Koda Kumi - TRICK

review - 02.08.2009 07:00

The pop princess' latest album goes in a new direction with a strong group of dance tracks, but it falls short with lack of attention to its more mellow songs.

Like with her image, Koda Kumi has polished her songs and distinctive raspy voice over the years. Kumi created high hopes for her newest album, TRICK, with the chart-topping singles leading up to the album. The singles took her onto a new path in her niche in the Japanese music industry, particularly TABOO: it is sleek and edgy, while still maintaining her usual coy showmanship. TRICK does not disappoint with the solid dance tracks, but they're not enough to keep the album from being only slightly above average.

The album's introduction prepares the listeners for a show with a well-orchestrated mix that gives listeners the image of Kumi and her crew getting ready and slowly filing onto stage. The introduction does what it's supposed to do and sets up a terrific starting point for TABOO, the pulsating electro pop single that topped the Oricon weekly charts for a week. TABOO, as well as This is not a love song, an electronic-urban track, and Driving, a house-inspired composition, bring Koda Kumi into the new territory previously mentioned. This is not a love song meticulously balances heavy and delicate electronic beats, while Driving lures us in with an introduction à la Daft Punk's Oh Yeah. Fittingly, Driving is the kind of track that you want to blast in your car while you're speeding down the highway.
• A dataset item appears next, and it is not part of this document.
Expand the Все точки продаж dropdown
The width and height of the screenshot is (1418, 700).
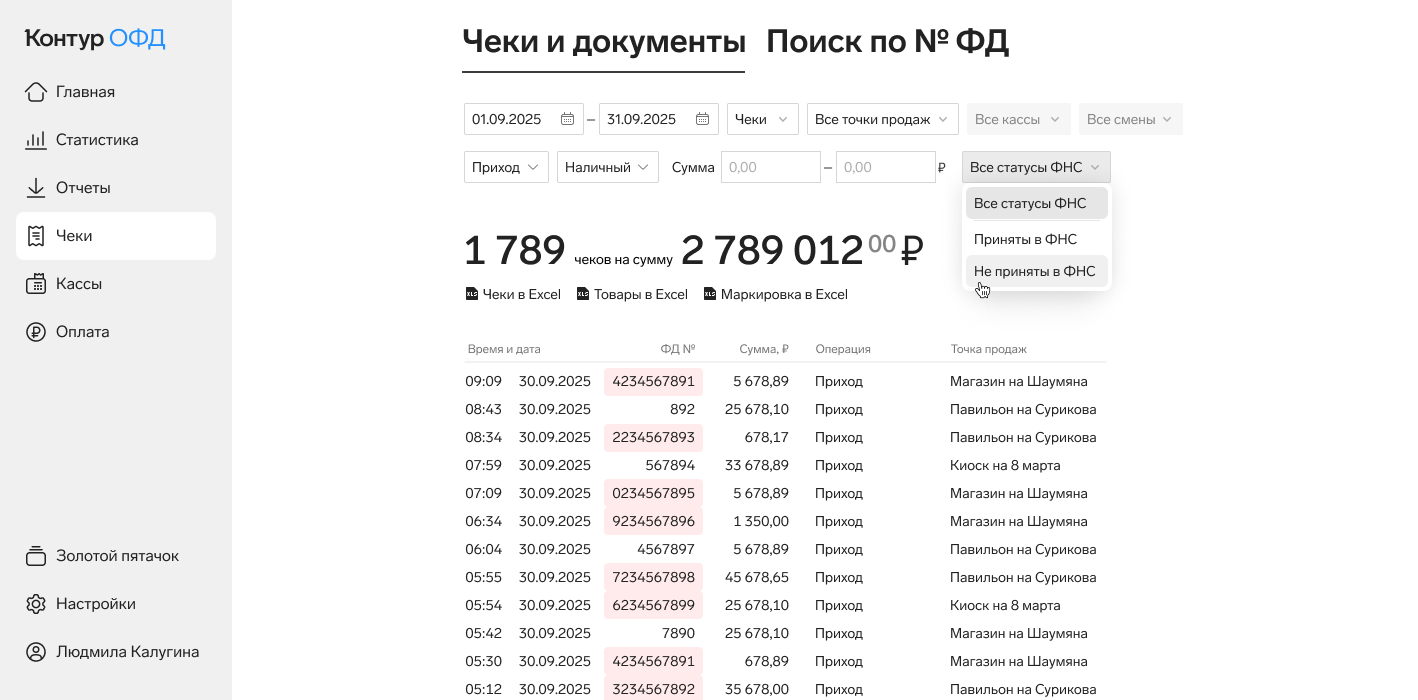point(882,119)

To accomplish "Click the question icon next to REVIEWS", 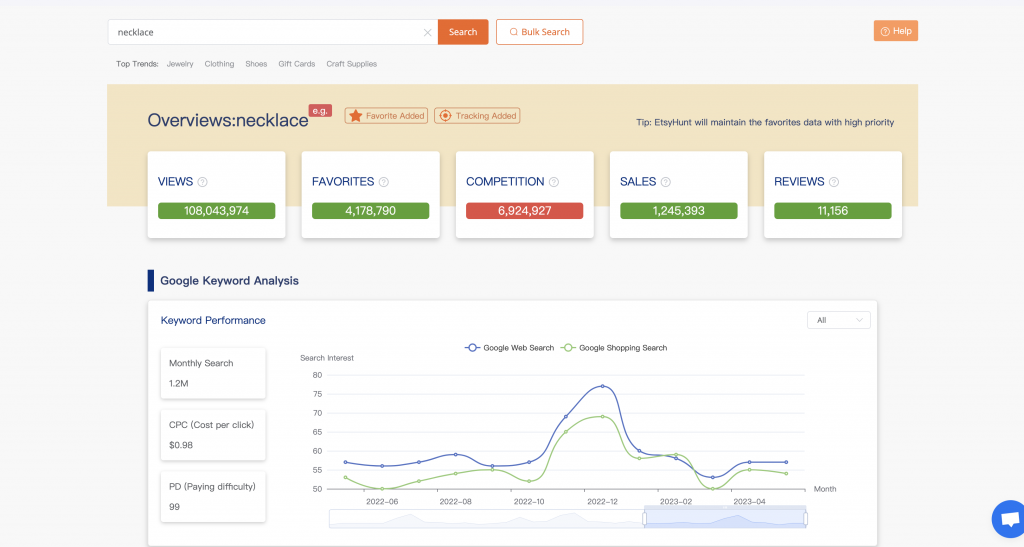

Also of note is the third track, show girl, which taps into jazz and blues, a departure from the usual electronic and R&B influences found in Kumi's music. While it does sound a little bit like something from Christina Aguilera's Back to Basics album, it has a tinge of Koda Kumi's Secret era that makes it retro-modern and completely her.

But that's kind of the end the line. The stand-out songs have a lot of character, while the rest are quite unremarkable in terms of her usual standards. The major weak points are the fact that the album relies on catchiness by virtue of repetition, resulting in weak compositions and overly sentimental ballads. Bling Bling Bling feels like it's mostly comprised of the messy chorus "Baby all I want is bling bling bling" - it also doesn't help that the song reeks of Fergie's London Bridge. Speaking of which, That Ain't Cool, TRICK's ninth track, features the American singer - or should it be the other way around? Truthfully, for a song that has the credits "Koda Kumi featuring Fergie," the latter overpowers the former to the point where Kumi might as well be a back-up singer with a few extra lines.

The ballads on the album, in comparison to the album's upbeat tracks, are dull and cliché, and her emotions feel either forced or strained, though stay with me does tug at the heartstrings. It's rather disappointing, since we know from 1000 no kotoba that she is completely capable of singing a moving ballad. The songs Joyful and Venus (available only on the CD version) were not ballads, but felt just as out of place with their 80's power-pop sound. Additionally, Venus came as something of a bizarre surprise as the full-length version of the tune is used in the Japanese advertisements for the women's shaving razor line of the same name.

TABOO had the potential to be Koda Kumi's best album, but fell short due to its inconsistent composition and the gap between the stronger tracks and the weaker tracks. Kumi did an outstanding job with songs like TABOO, This is not a love song and Driving; those and the other stand-out dance tunes in her repertoire are more than enough to overshadow Bling Bling Bling. Koda Kumi has already proven her aptitude in creating and experimenting with addictive dance tunes, so we can only hope she'll extend her reach and focus just as much on the softer tracks to make her future albums solid all around.